Only the lines from the one with "You are a GUI" to the end of the data, both ends included, should be output, exactly as they stand and without pictures.

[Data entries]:
=-=-=

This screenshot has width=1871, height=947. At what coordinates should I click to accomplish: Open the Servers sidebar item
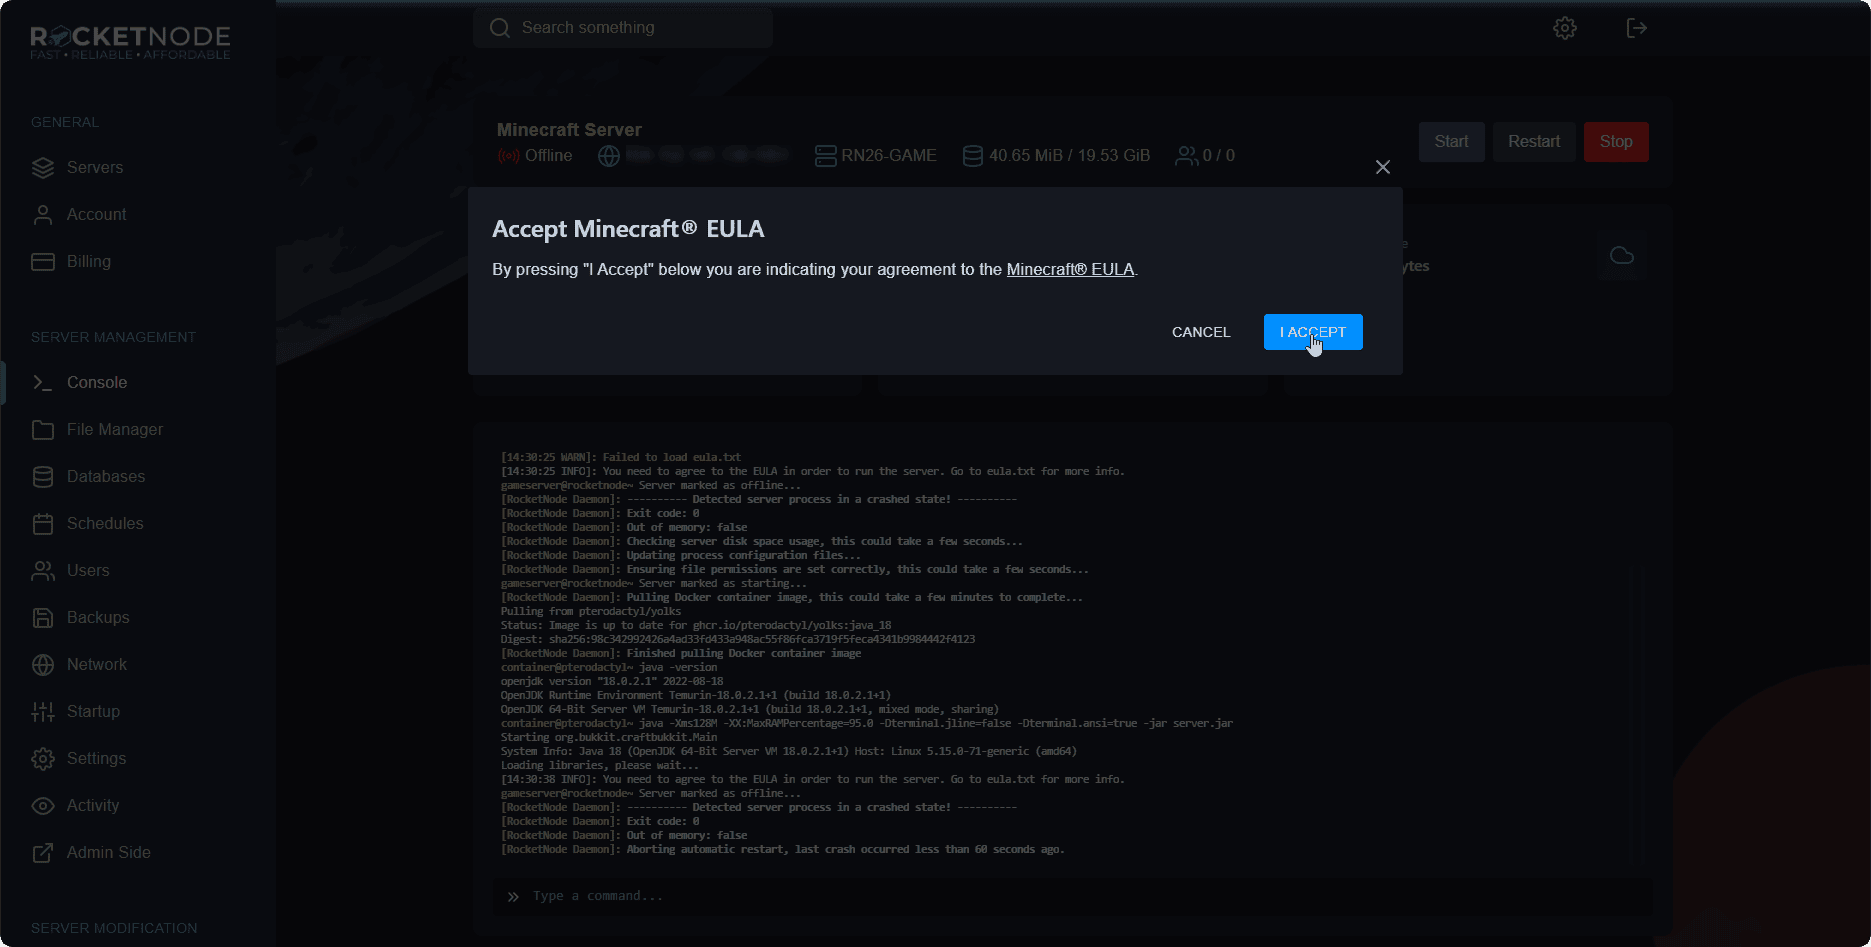(x=95, y=167)
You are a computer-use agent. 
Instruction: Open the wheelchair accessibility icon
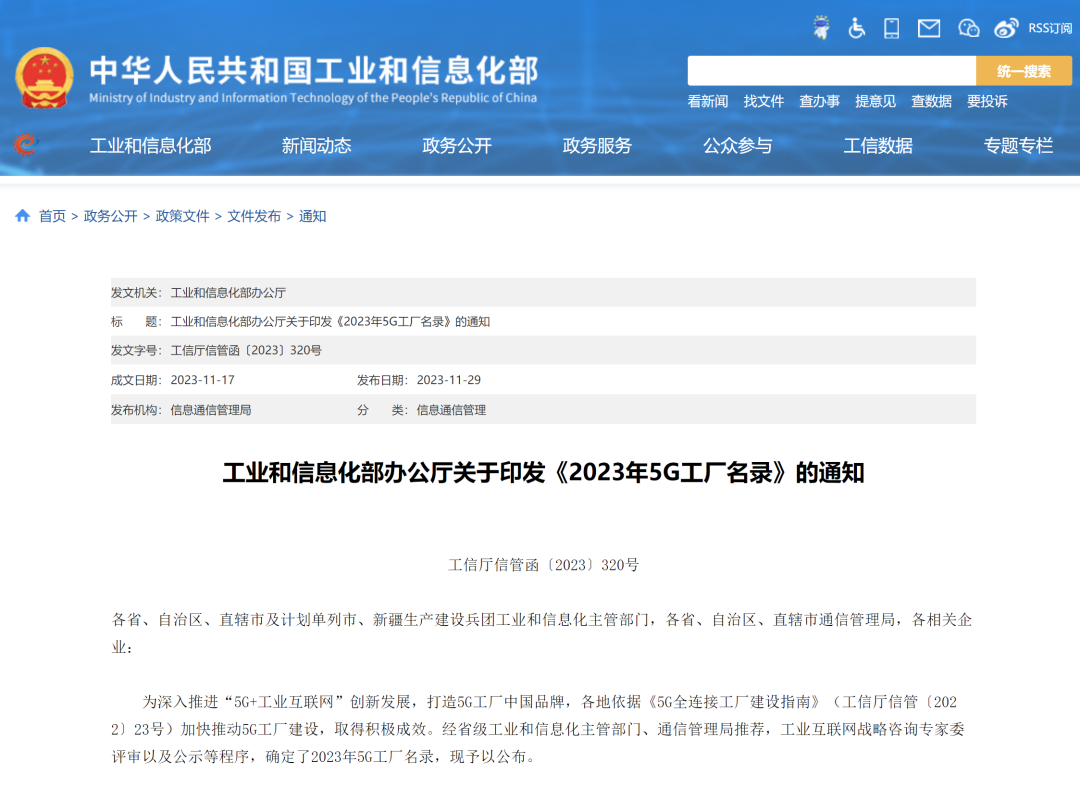(x=857, y=28)
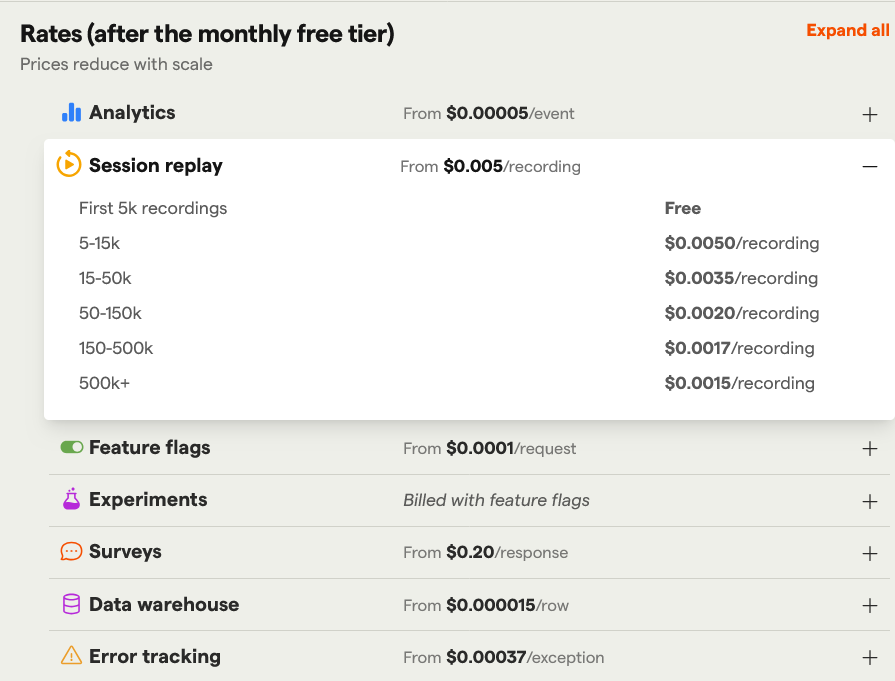Viewport: 895px width, 681px height.
Task: Expand the Error tracking pricing section
Action: [869, 657]
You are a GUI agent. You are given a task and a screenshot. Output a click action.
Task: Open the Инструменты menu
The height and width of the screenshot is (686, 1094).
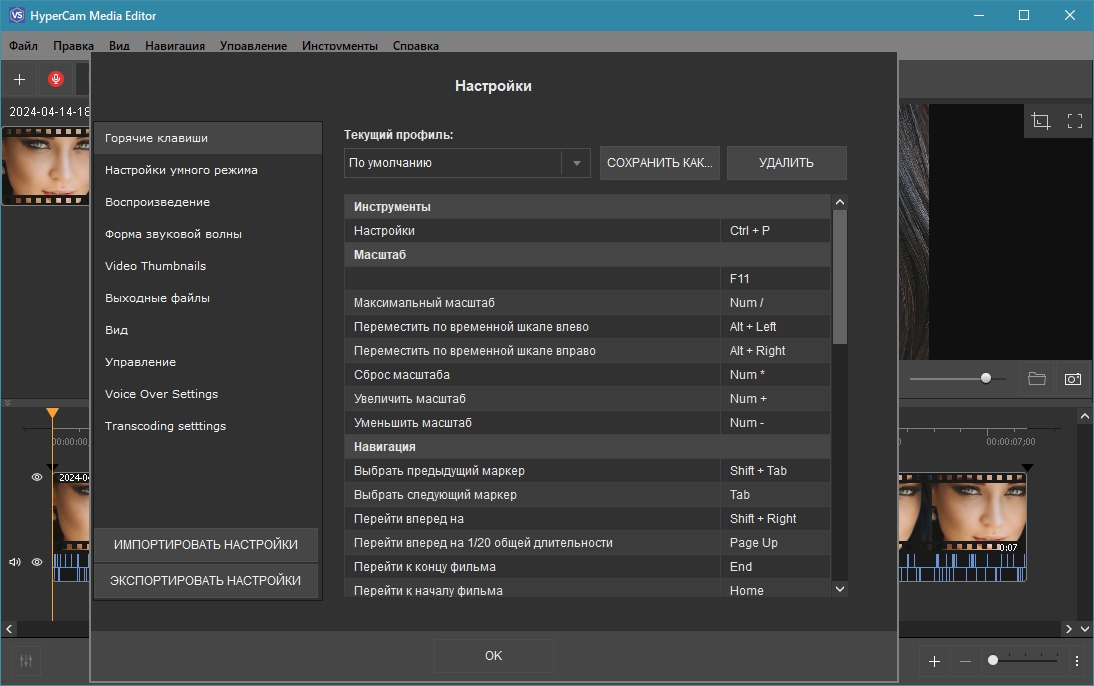[340, 46]
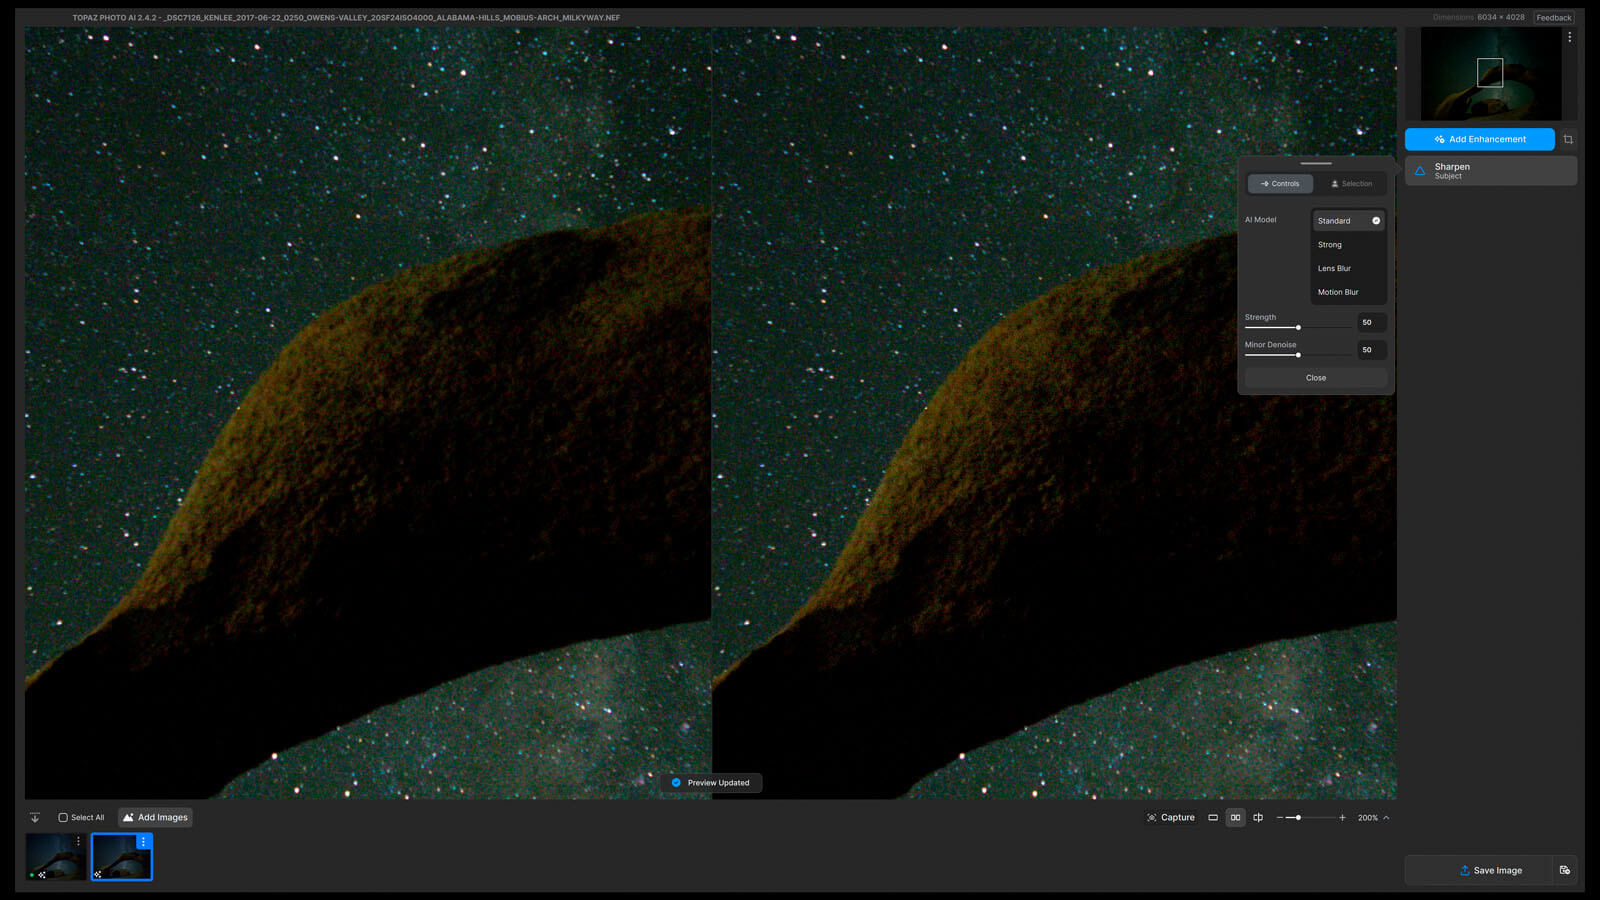Switch to the Selection tab
The width and height of the screenshot is (1600, 900).
[x=1351, y=184]
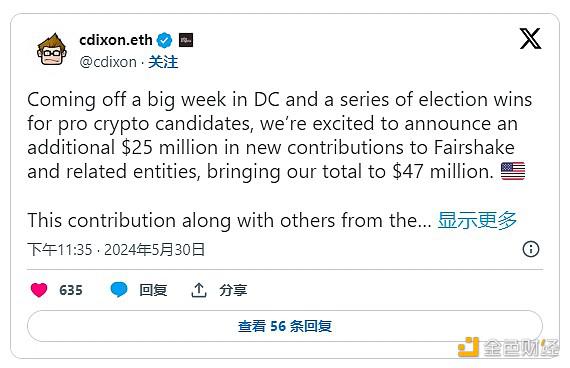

=-=-=

[RESULT BELOW]:
You are a GUI agent. You are given a task and a screenshot. Output a click action.
Task: Open the Инструменты menu
The height and width of the screenshot is (686, 1094).
[340, 46]
Switch to the Selection tab
The width and height of the screenshot is (1600, 900).
[x=1351, y=184]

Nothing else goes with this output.